At their core, both GPUs share identical silicon configurations: the same 4608 shading units, 144 TMUs, 48 ROPs, and 1750 MHz memory speed. This tells you they are built on the same fundamental architecture, and any performance gap between them comes purely from clock speed tuning rather than structural differences.

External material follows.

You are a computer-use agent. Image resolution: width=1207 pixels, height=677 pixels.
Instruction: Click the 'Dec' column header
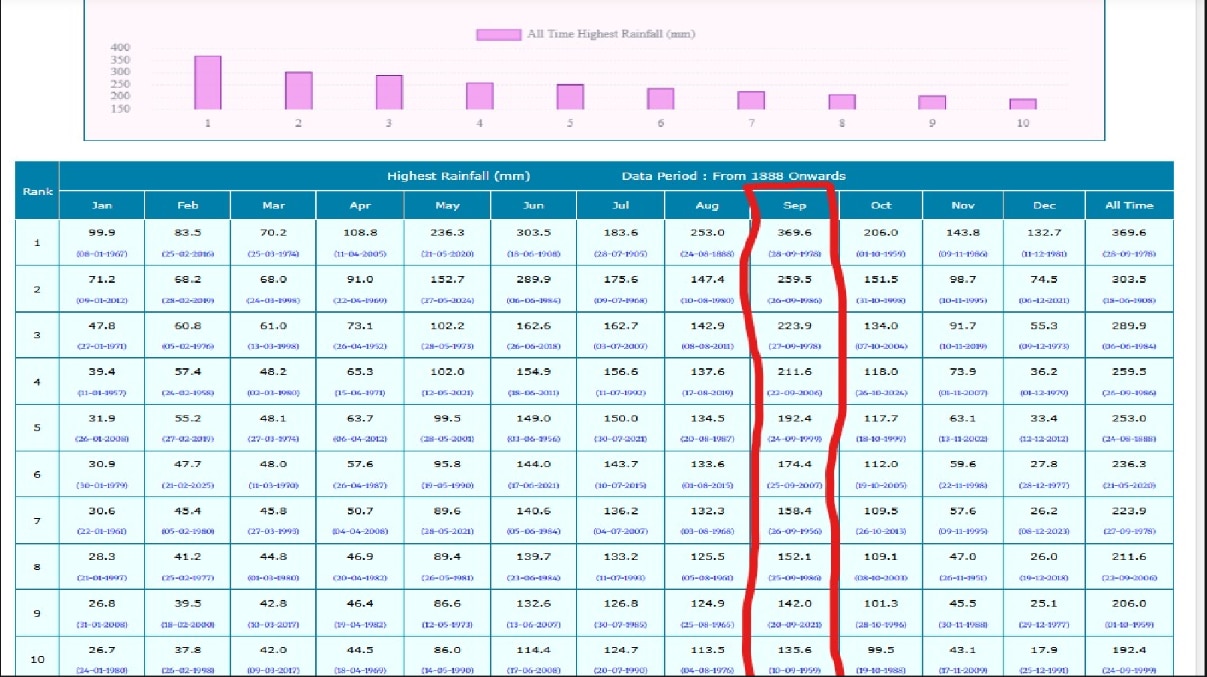1042,205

That gap, while modest, is consistent and measurable. The Gigabyte GeForce RTX 5060 Ti Aero OC 16GB achieves a boost clock of 2647 MHz versus 2570 MHz on the Nvidia GeForce RTX 5060 Ti 8GB — a difference of 77 MHz, or roughly 3%. This directly translates into every derived performance metric: the Gigabyte leads in floating-point throughput (24.39 vs 23.69 TFLOPS), texture fill rate (381.2 vs 370.1 GTexels/s), and pixel rate (127.1 vs 123.4 GPixel/s). In practice, a ~3% clock advantage rarely produces dramatic frame-rate differences, but it does represent a consistent, real performance uplift across workloads — particularly in texture-heavy scenes and compute tasks where sustained boost clocks matter most.
For this performance group, the Gigabyte Aero OC holds a clear, if narrow, edge. Its factory overclock pushes all throughput metrics measurably higher than the reference Nvidia card. Both cards support Double Precision Floating Point, so neither has an advantage in professional or compute scenarios on that front. If raw GPU performance is the deciding factor, the Gigabyte variant is the stronger option — though users sensitive to power or thermal constraints should weigh whether that 3% headroom justifies any trade-offs in those areas.